Publié le 02 novembre 2011

Le PAM développe ses programmes pour soutenir les petits agriculteurs afin d'augmenter la productivité agricole et répondre aux besoins alimentaires croissants.

Copyright: WFP/Vanessa Vick

Cette semaine, la population mondiale a passé le cap des 7 milliards d’êtres humains. Le sept milliardième habitant de notre planète est né dans un monde où une personne sur sept souffre déjà de la faim et où l’humanité est confrontée à de nombreux défis comme la hausse des prix alimentaires, l’urbanisation et le changement climatique. Dans ce contexte de croissance démographique- nous serons plus de 9 milliards d’êtres humains sur la Terre en 2050- quel avenir pour la sécurité alimentaire et la faim?
Nous comptons désormais 7 milliards de personnes sur la Terre, dont une personne sur sept ne mange pas à sa faim. Selon les Nations Unies, la population mondiale dépassera 9 milliards d’humain en 2050 et atteindra le cap de 10 milliards en 2100. L’Asie restera le continent le plus peuplé tandis que la population triplera en Afrique.
Face à cette croissance démographique qui, sans doute, augmentera la pression sur les ressources mondiales, le PAM s’appuie sur de nouveaux outils innovants pour améliorer la productivité agricole et offrir aux populations vulnérables un accès à la nourriture.
L’agence élargit ses filets de protection sociale et développe ses programmes pour soutenir les petits agriculteurs et renforcer les réserves alimentaires afin de protéger les plus vulnérables. 
De plus, le PAM se concentre également sur l’accès aux bons aliments au bon moment afin d’assurer une meilleure nutrition aux nouveaux habitants de la Terre, de leur conception jusqu’à l’âge de 2 ans, soit au cours des 1 000 premiers jours de la vie.
La faim face aux nouveaux enjeux
Plus de la moitié de la population mondiale vit dans des zones urbaines. Le PAM développe, à grande échelle, ses programmes de transferts monétaires et de bons d’achat alimentaire qui sont particulièrement efficaces dans des contextes urbains où les populations n’ont pas les ressources nécessaires pour acheter les produits alimentaires disponibles sur le marché – en somme, dans les cas où c’est l’accès à la nourriture qui pose problème, non la disponibilité des produits.
Les populations vulnérables doivent également faire face au défi du changement climatique qui  menace d’accroître fortement le nombre de personnes exposées à la faim.
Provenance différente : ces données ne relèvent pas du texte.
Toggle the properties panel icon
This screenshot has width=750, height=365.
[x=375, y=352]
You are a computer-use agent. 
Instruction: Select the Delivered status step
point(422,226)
De la prévision des chocs à la réaction rapide en cas de crise, en passant par le renforcement de la capacité de résistance aux menaces, le PAM met en place divers programmes afin de renforcer la résilience de dizaines de millions de personnes dont la vie et les modes de subsistance sont mis en péril par la dégradation de l’environnement, la pauvreté et les effets cumulés du changement climatique sur la sécurité alimentaire et la faim.